** Excerpted text follows **
The Town Council has created thematic itineraries to help you explore the Old Town, including a sculpture route, a mural route, and a poetry route. For museums, go to the Casa de Cultura. Or visit MAD (Museo de Arte de la Diputación de Estepona) by the Plaza de las Flores. The town’s iconic bullring also lies nearby. There, you can see the Ethnographic Museum, Paleontological Museum, Museum of Image and Sound, and Bullfighting Museum.

What are the beaches like in Estepona Old Town?

Estepona has 17 beaches, stretching along a 21-kilometre coastline. Playa de la Rada borders the Old Town. It is the town’s biggest and most popular beach. It’s fine sand and clean, protected waters stretch for more than 2.6 kilometres. During the summer, beach bars sprout up on the sand, offering sun loungers, drinks, food, and concerts. This makes it popular with families. Still, it retains all the charm of the Costa del Sol from days gone by. Read more in our Estepona Beach Guide.

Is Estepona Old Town a good place to buy property?
** End of Excerpted text **
**Parts of the exercise:**
A - Do these statements agree with the Estepona Old Town text? Answer yes or no for each and quote the words from the text that decide it. (i) Estepona has 17 beaches. (ii) Playa de la Rada is the town's smallest beach. (iii) MAD is by the Plaza de las Flores.
B - Can you resume the Estepona Old Town text, starting right after its final line?
** Available data follows **
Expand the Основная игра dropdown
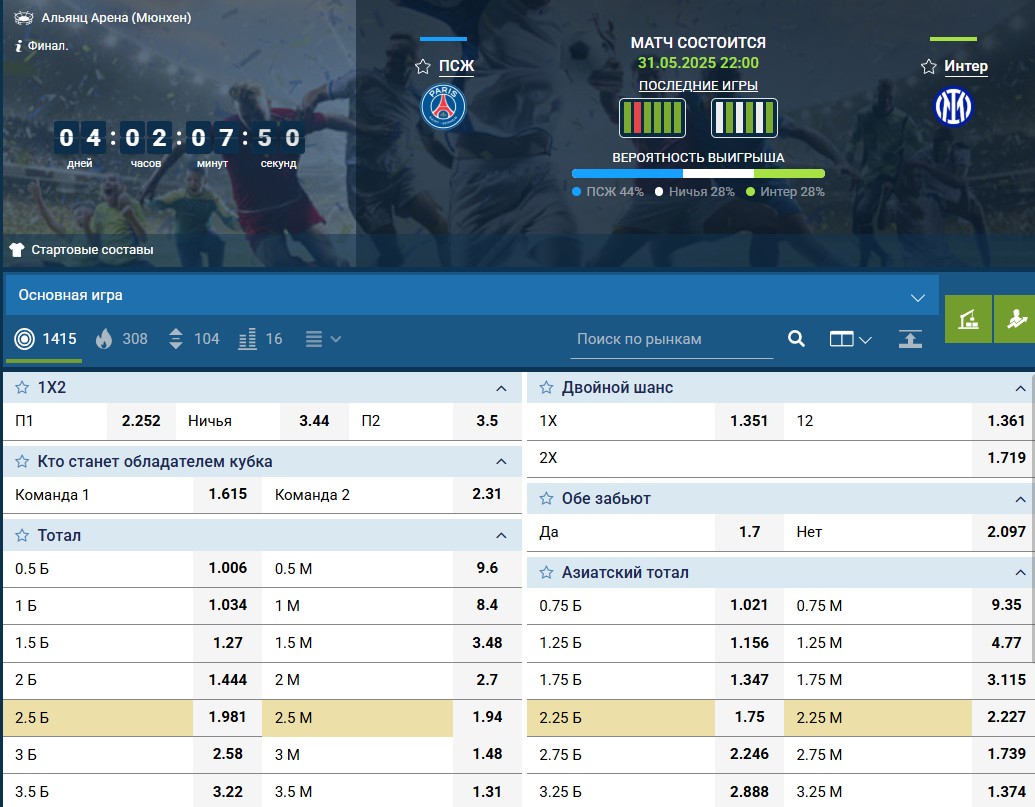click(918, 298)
** End of Available data **
** Available data follows **
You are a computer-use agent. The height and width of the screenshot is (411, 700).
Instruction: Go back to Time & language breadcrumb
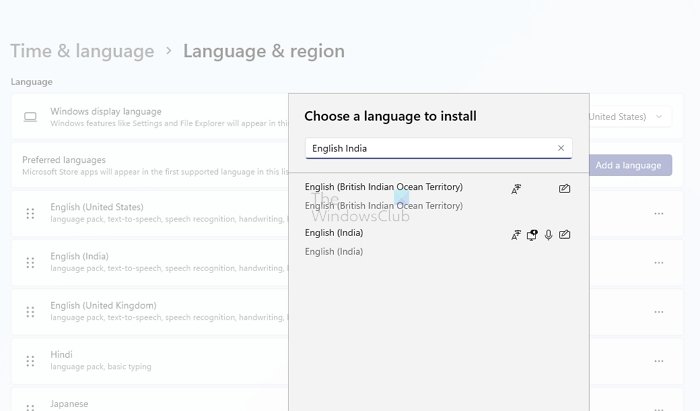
** End of Available data **
**Results of the tasks:**
A -
(i) Yes: "Estepona has 17 beaches"
(ii) No: "It is the town’s biggest and most popular beach."
(iii) Yes: "Or visit MAD (Museo de Arte de la Diputación de Estepona) by the Plaza de las Flores."

B -
Not surprisingly, buying a property in Estepona Old Town is increasingly in vogue. Where else would you find such a fantastic variety of homes? There are not many apartments in the old town, the main property type being traditional village houses or casa matas. These range in size from 2 bedroom properties with a small patio or roof terrace to larger properties with 4 or more bedrooms, large pations with sometimes a pool or gardens and an abundance of terraces. What lies behind a simple facade and door is often surprising.

What’s more, the Old Town has become a hub of vibrant lifestyles ideal for the perennially young. It’s perfect for those who like having everything on their doorstep. The Old Town is ideal for anyone who simply wishes to escape car culture and wander carefree down picturesque streets. Be at ease in the privacy of an Old Town property, tucked away on a cobblestone street insulated from the lively centre. Real estate prices in Estepona consistently outpace the rest of Spain. Its proximity to pricy Marbella, where the rich and famous  take their vacations, certainly helps. Land and property taxes are cheaper here than in Marbella, too.

We have been in business in Estepona Old Town since 2003 and have probably sold more properties than anyone else in the Old Town, we are therefore ideally placed to offer professional and honest advice to buyers and sellers alike.


Is Estepona Old Town expensive?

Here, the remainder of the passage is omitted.